Status (as of 31 December 2005)
| Number of cases | 14,209 |
| Number of deaths | 27 |

In 2005 there were a total of 14,209 dengue fever cases and 27 people died, a record death toll that would not be surpassed until 2020. The outbreak peaked in the months of September and October, when it caused hospitals to cancel some elective surgery due to the need to allocate more beds for dengue patients.

Singapore's health-care system is helping to maintain a low fatality rate at 0.2% (2005), which is lower than Southeast Asia's regional average of 0.8% in 2004, according to the World Health Organization.

The National Environment Agency (NEA) said that the dengue fever problem may be worsening because of higher temperatures and changes in viral strains. The mean temperature has risen to 28.2 °C (82.8 °F) from 27.8 °C in 2003.

In the second week of September, more than 100 new cases were reported daily and many were admitted to public hospitals.

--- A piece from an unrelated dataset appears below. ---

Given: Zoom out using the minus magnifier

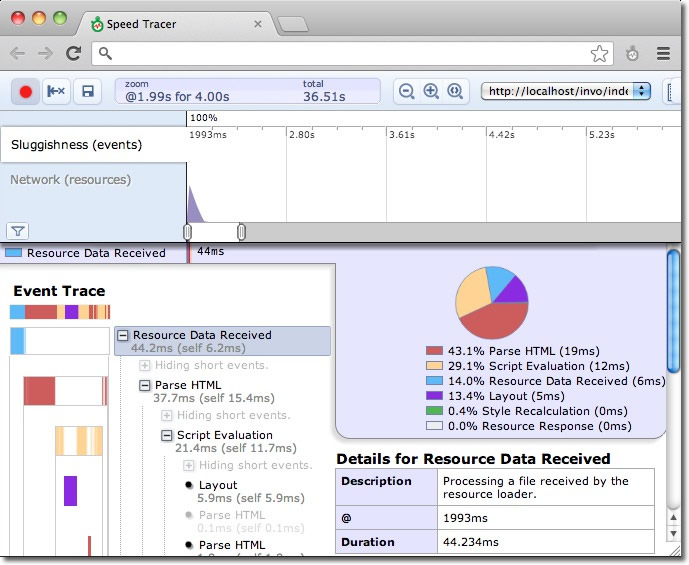Looking at the screenshot, I should coord(407,91).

Health Minister Khaw Boon Wan said that one of the concerns is that more Singaporeans are infected with Dengue Type 3, which is a new strain of the dengue virus.

Some experts, such as Dr Paul Reiter, Professor of Entomology at the Pasteur Institute in France, suggested that Singapore's success in suppressing the dengue has partly contributed to this year sudden increase in dengue cases. The population born over the last two decades has a low herd immunity and therefore more susceptible to the virus.

In January 2006, Environment and Water Resources Minister Yaacob Ibrahim declared the dengue outbreak is under control with average 84 cases weekly compared to a peak of more than 700.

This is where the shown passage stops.